Una segunda lectura, distinta y no necesariamente contradictoria, pone el foco en la coincidencia temporal con la confirmación de Milei de que buscará la reelección en 2027 ("Voy a ir por la reelección... Ahora soy una montaña de hechos y promesas cumplidas. Ahora es más fácil", dijo el presidente a comienzos de septiembre). Desde esta óptica, atar la reforma tributaria de fondo a "un eventual segundo mandato" también funciona como argumento de campaña: convierte la continuidad del propio Gobierno en la condición necesaria para que el ciudadano acceda a una baja impositiva mayor, sin que eso implique necesariamente que la restricción fiscal actual sea la única razón de la demora. Ninguna de las dos lecturas excluye a la otra; ambas conviven en el mismo anuncio.

Qué mirar hacia adelante

El humor de mercado del propio 5 de septiembre le da algo de aire a la narrativa oficial: el riesgo país volvió a perforar el piso de los 500 puntos, cerrando en 494 puntos, en una semana en que las acciones argentinas rebotaron hasta 6%. Un día antes, las tasas cortas en pesos (LECAP) habían perforado el 20% anual, y los futuros de dólar marcan un ajuste esperado de apenas alrededor de 1,7% mensual hasta fin de año, lo que descarta en el corto plazo una devaluación brusca. Para entender por qué ese número de 500 puntos funciona como referencia clave del humor inversor, conviene repasar la guía sobre qué es el riesgo país y por qué importa.

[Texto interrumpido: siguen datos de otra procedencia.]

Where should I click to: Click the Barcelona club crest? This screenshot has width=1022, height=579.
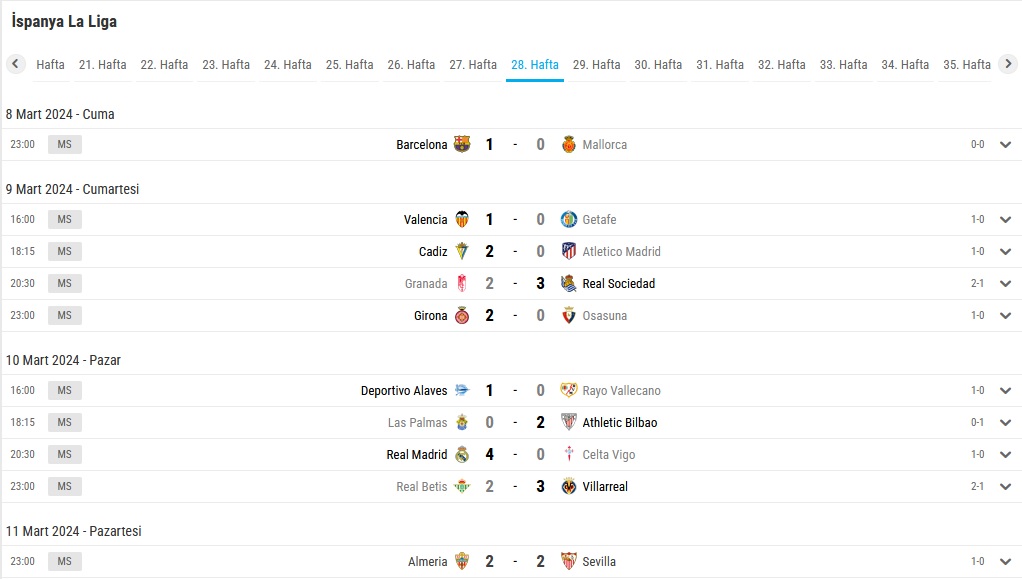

Caputo también enmarcó esta coyuntura como una posición "mucho más fuerte" que la de septiembre de 2025, cuando la inflación acumulaba 22% en los primeros nueve meses del año. Citó los swaps de monedas con China y con Estados Unidos —además de "otras cosas" en desarrollo— como herramientas para blindar la posición financiera de cara a la volatilidad cambiaria de 2027, en línea con lo repasado en el análisis sobre qué busca Caputo en el G20 con Bessent y el FMI. De cara a los próximos meses, tres variables serán las que confirmen o desmientan la lectura fiscal del Gobierno: si el resultado financiero logra sostenerse en terreno positivo mes a mes (y no solo en el acumulado), si el riesgo país consolida la baja de los 500 puntos, y si el trámite en el Senado de Inocencia Fiscal II se completa como el primer alivio tributario efectivamente implementado en este tramo, antes de cualquier reforma de fondo.